The project’s breakeven cost will depend on revised construction and operational costs from an upcoming feasibility study, among other factors, including LNG market prices.

“Overall, however, we believe long-term LNG prices will prevail at levels sufficient to bring new supplies to market, and we believe that as the third closest (after Sakhalin and Indonesia) supplier to markets in northeast Asia and with access to stranded gas supplies, we will have a competitive project,” Treadwell said. “Despite current LNG prices and the current Covid-19 situation, we see demand continuing to grow in Asia sufficient to take LNG from our proposed 4-8mn mt/year project by 2027.”

The company is hoping to capitalise on the latest developments in Arctic LNG technology, possibly using a gravity-based system as is planned for Novatek’s Arctic LNG-2 as well as reproducing its winterised LNG tankers in order to gain a competitive edge, although it has not hit on a definite plan. “The Yamal Project and its Arctic LNG 2 expansion plans have shown that Arctic shipment is possible, and in the most extreme ice-coverage years, our project has just 600 miles to open water compared to 2,600 miles for Pacific-bound Yamal cargoes,” Treadwell said. And additionally it is worth pointing out the higher efficiencies of liquefaction at those latitudes: a nominal 8mn mt/yr plant could produce close to 9mn mt/yr, based on the experience at Yamal LNG.

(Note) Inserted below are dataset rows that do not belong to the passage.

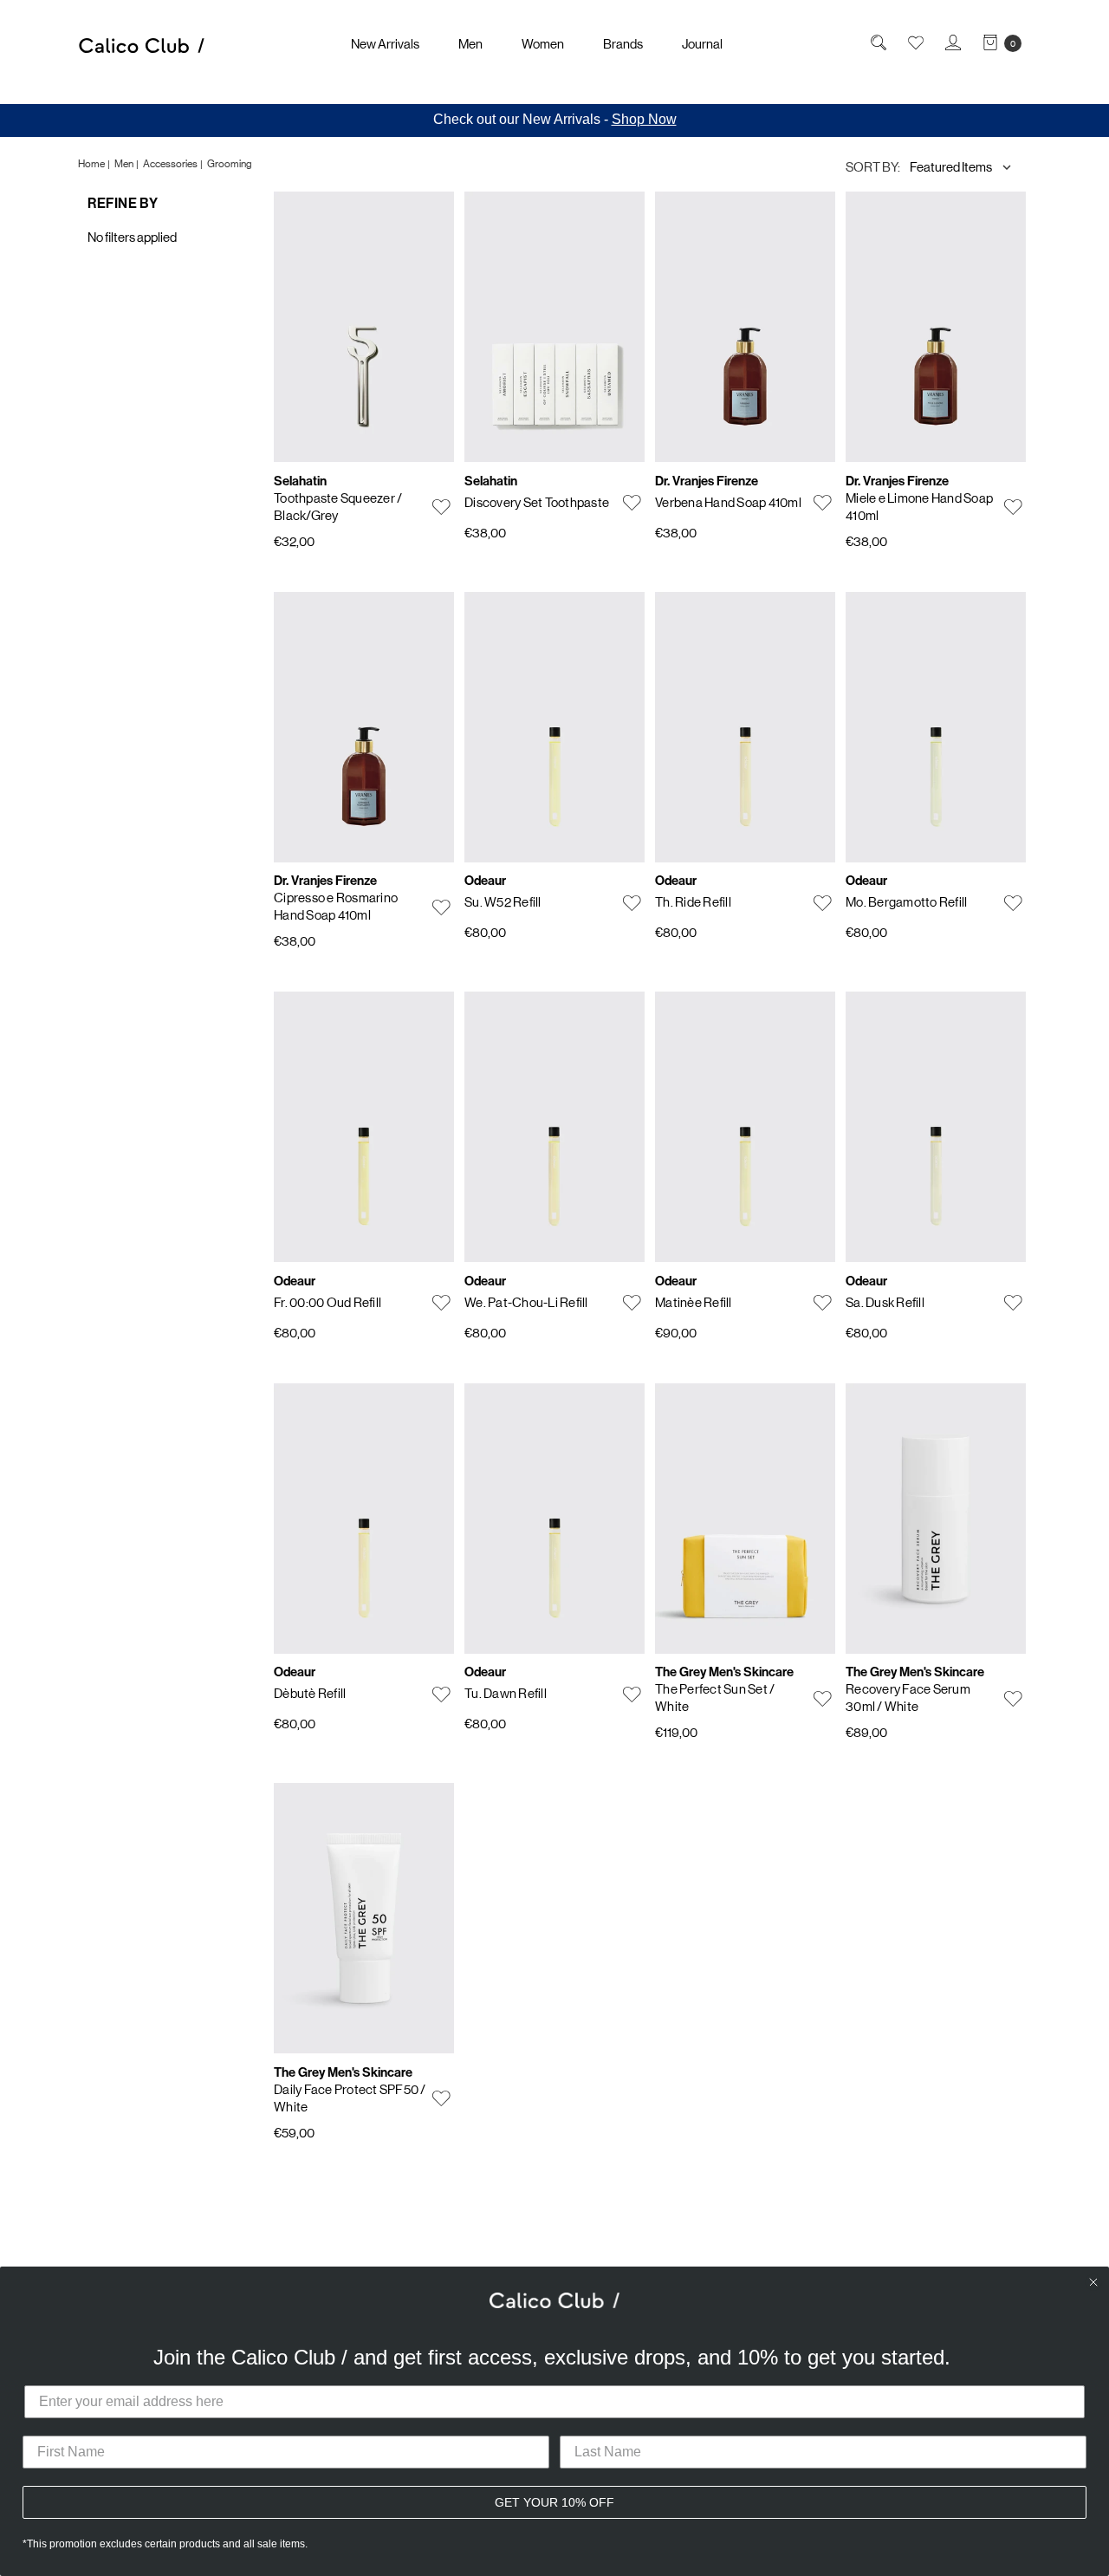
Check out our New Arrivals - (555, 119)
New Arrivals (385, 43)
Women (543, 43)
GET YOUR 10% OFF (554, 2502)
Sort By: (873, 166)
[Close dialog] (1093, 2282)
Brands (623, 43)
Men (470, 43)
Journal (702, 43)
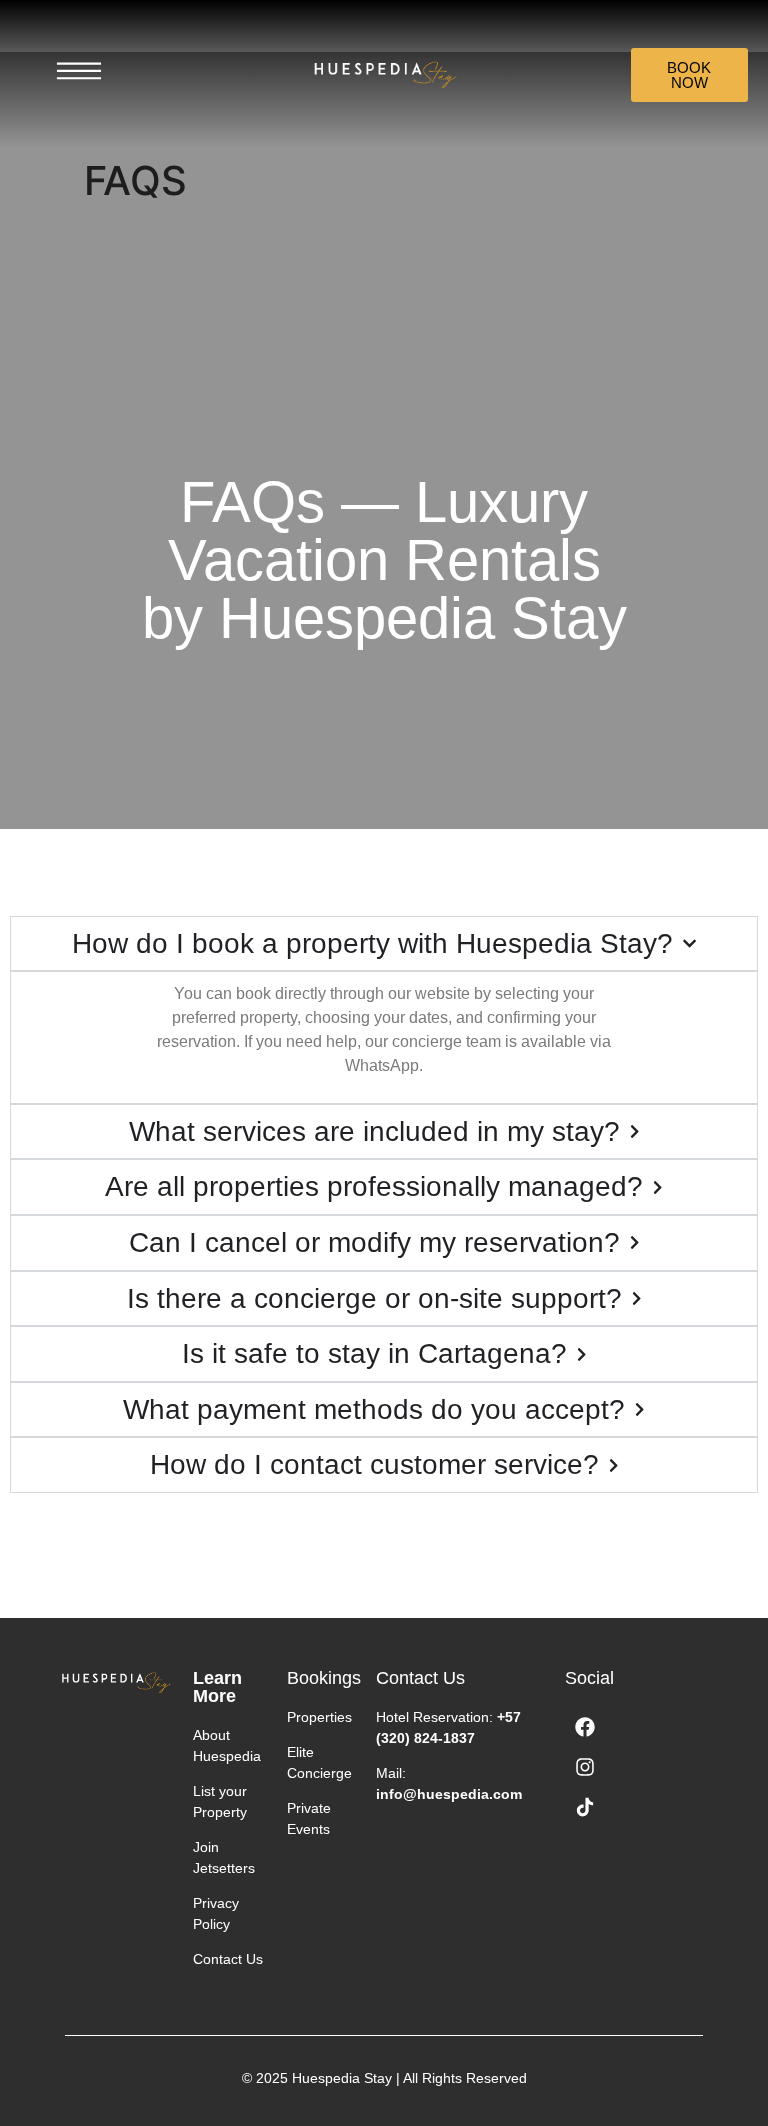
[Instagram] (585, 1767)
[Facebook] (585, 1727)
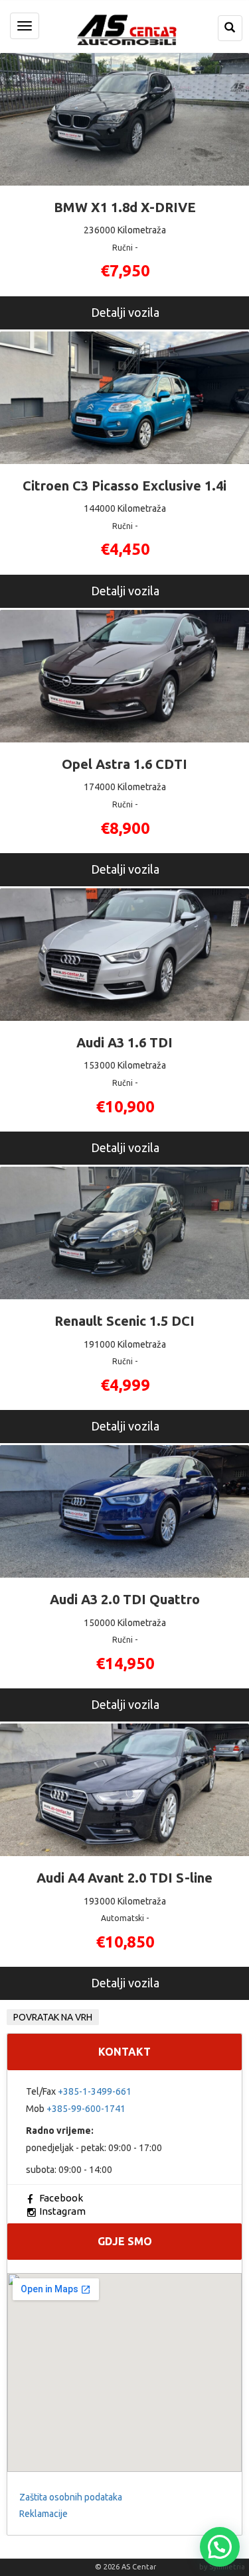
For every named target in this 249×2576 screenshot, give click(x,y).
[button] (220, 2547)
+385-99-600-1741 (85, 2108)
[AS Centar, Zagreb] (124, 28)
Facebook (61, 2197)
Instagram (62, 2211)
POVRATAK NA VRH (52, 2017)
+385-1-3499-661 (94, 2091)
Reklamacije (43, 2513)
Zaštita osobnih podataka (70, 2497)
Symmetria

And at a time of low LNG prices and a growing amount of choice for buyers, smaller ventures may find it easier to secure enough commercial support to proceed. “This project seems like a more sensible idea at present, avoiding the huge capex for a pipeline to take the gas south before being liquefied,” Henderson commented. “The smaller plant would also be more flexible and could always be expanded with extra trains at a later date if the market improves. The developers would also be putting a lot less capital at risk, which would clearly be a good thing in today's market when cash flow has been sharply reduced.”

However, the North Slope has around 35 trillion ft3 of proven gas reserves, a potential resource of another 200 trillion ft3 of conventional gas, plus around 590 trillion ft3 of unconventional gas that could be tapped with advances in drilling. The state will be working to establish the economic viability of Alaska LNG in order to tap far more of its gas than Qilak alone could liquefy.